Logic, Types, and Probability

Probability is defined in the most rigorous of settings as a sample space, a sigma algebra, and a function from that sigma algebra into [0,1].  However, in probability classes, it is often introduced from a logical standpoint.  Event e has probability p, event not e has probability 1-p, and event e1 and e2 has probability e1 * probability e2 (assuming independence).  Using this we can continue defining probabilities, probability of e1 or e2 is probability of not (not e1 and not e2) so 1-(1-p(e1))*(1-p(e2)), and probability of e1 -> e2 is probability of not e1 or e2, is probability of not (not not e1 and not e2), is probability of 1-p(e1)*(1-p(e2)).

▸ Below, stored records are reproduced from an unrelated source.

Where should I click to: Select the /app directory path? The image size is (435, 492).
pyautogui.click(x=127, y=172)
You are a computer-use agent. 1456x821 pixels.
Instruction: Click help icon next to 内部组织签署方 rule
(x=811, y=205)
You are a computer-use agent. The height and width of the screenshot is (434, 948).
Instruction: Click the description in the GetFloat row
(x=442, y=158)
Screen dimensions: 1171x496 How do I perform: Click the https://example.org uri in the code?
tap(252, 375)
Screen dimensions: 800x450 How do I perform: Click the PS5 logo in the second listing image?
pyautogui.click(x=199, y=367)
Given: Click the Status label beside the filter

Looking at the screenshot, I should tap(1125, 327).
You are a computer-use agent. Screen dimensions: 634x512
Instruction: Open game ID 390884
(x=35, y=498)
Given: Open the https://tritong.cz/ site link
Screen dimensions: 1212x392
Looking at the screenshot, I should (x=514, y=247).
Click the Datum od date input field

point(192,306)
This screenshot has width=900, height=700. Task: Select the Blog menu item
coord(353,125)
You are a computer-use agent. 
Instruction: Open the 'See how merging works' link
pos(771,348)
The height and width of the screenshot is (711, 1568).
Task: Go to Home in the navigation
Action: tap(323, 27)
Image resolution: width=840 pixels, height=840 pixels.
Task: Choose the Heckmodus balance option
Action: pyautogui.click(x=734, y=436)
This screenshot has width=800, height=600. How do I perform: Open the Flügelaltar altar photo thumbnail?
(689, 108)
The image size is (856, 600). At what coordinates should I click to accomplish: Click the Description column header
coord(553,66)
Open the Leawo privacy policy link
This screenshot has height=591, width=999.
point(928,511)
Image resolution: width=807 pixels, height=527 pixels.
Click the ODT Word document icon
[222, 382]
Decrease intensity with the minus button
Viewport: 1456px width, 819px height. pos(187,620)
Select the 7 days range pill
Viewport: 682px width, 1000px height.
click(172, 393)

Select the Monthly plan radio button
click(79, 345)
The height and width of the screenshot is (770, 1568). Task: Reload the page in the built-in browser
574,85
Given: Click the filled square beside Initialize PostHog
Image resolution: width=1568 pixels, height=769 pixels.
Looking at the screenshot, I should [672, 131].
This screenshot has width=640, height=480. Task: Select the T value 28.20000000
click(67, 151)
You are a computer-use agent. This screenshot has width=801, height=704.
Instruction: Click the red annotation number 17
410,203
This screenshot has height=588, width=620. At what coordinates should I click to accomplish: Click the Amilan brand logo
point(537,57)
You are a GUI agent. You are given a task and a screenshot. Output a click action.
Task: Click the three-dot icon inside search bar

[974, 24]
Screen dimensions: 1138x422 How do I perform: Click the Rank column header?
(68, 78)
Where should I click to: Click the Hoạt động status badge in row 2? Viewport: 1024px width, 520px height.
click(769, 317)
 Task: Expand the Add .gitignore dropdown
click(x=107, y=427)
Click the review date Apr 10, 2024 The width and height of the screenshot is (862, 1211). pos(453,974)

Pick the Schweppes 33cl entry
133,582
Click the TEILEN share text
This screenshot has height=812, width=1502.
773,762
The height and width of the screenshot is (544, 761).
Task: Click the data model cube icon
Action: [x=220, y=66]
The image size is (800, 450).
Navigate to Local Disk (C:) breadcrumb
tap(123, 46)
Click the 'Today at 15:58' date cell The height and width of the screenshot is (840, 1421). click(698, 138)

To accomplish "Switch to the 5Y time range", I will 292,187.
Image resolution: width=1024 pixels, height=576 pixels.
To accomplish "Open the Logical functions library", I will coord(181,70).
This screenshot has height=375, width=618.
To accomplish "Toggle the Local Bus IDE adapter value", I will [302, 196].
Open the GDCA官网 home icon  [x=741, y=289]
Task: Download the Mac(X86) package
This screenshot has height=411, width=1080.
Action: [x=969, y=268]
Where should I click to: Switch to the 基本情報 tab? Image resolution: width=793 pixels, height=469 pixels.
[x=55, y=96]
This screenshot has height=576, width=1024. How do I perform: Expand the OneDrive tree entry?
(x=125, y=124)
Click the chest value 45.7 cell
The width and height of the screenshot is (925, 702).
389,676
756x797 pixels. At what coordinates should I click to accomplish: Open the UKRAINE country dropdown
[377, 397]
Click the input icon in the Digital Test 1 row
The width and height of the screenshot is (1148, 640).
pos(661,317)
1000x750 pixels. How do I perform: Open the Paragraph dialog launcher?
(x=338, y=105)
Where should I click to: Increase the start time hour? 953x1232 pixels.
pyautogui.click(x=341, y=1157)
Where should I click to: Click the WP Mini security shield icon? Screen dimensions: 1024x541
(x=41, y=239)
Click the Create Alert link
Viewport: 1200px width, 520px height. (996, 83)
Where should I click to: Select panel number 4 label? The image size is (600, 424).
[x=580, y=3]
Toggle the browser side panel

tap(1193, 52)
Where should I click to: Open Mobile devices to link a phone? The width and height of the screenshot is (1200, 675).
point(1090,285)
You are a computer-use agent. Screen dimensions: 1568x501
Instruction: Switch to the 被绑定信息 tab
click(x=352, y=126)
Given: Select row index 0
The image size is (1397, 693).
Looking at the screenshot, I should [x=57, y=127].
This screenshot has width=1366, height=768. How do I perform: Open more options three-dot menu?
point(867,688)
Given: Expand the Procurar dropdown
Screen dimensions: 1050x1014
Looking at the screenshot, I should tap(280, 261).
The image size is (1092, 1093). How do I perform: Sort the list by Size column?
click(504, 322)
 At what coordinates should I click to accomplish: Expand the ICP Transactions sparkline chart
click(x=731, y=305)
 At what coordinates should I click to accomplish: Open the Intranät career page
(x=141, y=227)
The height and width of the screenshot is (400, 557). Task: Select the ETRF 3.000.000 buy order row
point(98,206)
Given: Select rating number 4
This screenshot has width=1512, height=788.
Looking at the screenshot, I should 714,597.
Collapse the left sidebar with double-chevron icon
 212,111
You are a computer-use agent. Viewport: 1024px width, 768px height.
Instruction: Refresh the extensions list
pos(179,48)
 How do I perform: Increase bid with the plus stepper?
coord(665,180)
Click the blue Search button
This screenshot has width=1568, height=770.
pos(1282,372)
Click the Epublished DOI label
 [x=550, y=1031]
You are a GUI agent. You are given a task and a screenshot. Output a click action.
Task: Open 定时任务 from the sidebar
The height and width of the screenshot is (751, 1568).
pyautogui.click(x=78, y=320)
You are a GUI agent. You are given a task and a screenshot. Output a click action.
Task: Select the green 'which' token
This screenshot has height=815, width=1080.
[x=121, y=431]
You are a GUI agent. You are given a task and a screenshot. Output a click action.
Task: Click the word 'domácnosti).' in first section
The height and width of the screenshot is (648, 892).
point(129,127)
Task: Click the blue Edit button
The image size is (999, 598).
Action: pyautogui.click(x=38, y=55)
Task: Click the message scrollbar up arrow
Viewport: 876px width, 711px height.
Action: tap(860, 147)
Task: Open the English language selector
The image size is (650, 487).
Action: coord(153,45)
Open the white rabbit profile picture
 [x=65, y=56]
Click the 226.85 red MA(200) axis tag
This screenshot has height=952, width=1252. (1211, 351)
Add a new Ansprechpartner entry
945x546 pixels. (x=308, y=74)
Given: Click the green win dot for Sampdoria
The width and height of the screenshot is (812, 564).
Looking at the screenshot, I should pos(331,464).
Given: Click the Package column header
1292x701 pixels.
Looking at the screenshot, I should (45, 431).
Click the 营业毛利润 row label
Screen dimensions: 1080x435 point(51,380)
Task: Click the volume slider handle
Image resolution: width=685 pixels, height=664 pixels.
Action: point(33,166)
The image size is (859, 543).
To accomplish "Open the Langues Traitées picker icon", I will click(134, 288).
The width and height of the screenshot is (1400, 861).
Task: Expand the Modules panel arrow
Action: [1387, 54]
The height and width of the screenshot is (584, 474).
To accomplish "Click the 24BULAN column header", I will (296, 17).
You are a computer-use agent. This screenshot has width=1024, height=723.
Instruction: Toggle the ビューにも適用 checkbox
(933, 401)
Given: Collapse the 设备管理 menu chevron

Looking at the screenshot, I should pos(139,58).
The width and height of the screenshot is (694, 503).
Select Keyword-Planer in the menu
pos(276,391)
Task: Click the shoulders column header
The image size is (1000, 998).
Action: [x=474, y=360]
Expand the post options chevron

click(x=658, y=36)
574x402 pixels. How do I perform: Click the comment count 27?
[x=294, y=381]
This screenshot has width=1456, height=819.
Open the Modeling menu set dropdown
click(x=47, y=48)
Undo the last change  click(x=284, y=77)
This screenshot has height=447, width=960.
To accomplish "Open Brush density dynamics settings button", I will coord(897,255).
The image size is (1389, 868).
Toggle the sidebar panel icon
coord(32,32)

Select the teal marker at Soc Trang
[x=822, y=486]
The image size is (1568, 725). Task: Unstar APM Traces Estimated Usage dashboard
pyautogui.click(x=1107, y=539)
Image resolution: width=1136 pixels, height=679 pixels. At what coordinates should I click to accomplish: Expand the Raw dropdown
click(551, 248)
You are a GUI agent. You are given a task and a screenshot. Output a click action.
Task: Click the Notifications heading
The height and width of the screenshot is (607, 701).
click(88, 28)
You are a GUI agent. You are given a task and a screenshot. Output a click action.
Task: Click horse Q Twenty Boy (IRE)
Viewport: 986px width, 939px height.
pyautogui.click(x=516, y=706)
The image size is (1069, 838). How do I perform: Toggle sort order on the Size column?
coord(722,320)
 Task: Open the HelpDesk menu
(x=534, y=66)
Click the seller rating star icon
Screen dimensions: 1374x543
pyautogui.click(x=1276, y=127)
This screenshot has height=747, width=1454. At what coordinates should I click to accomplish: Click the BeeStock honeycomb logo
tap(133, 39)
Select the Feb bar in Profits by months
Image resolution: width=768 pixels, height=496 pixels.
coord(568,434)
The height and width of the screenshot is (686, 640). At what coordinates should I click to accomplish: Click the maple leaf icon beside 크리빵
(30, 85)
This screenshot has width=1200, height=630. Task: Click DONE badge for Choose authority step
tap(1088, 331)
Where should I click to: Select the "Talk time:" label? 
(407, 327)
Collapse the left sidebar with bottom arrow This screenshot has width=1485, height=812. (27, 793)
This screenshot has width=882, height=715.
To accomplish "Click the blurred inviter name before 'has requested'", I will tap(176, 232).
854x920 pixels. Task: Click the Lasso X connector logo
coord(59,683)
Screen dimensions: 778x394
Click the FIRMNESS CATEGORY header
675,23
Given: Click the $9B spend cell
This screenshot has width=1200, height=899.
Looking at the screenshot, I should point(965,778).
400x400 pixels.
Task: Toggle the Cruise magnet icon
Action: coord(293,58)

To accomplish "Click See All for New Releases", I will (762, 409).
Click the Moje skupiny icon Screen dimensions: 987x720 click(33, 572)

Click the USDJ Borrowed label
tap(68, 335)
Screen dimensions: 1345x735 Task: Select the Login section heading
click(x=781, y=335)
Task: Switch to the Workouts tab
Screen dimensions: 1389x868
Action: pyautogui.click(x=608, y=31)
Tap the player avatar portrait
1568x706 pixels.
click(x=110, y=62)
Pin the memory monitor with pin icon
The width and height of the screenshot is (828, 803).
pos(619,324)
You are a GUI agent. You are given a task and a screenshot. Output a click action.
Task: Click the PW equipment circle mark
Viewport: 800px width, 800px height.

We can try to extend this via the Curry-Howard Isomorphism this into the simply typed lambda calculus, providing probabilities to certain types.  The probability of type A -> B becomes 1-p(A)*(1-p(B)).

Unfortunately, this natural progression from probabilities of events to probabilities of types doesn’t seem to work for what synthesis would use probabilities for.  In synthesis, probabilities would more be creating a sigma algebra over the space of refinement trees, and traversing those trees in order of increasing probability.  This I feel is a productive area of thought.  For example, consider derivations in the simply typed lambda calculus (with unit) of Unit.  there’s a simple one, unit : Unit.  But there’s also a more complex one, (\x . x) unit, and also, (\x . unit) unit.  It would be best for each sub-deduction to have the same sigma algebra.  If somehow there is a deduction which has the same context and goal type as the original, it should have the same probabilities as the original.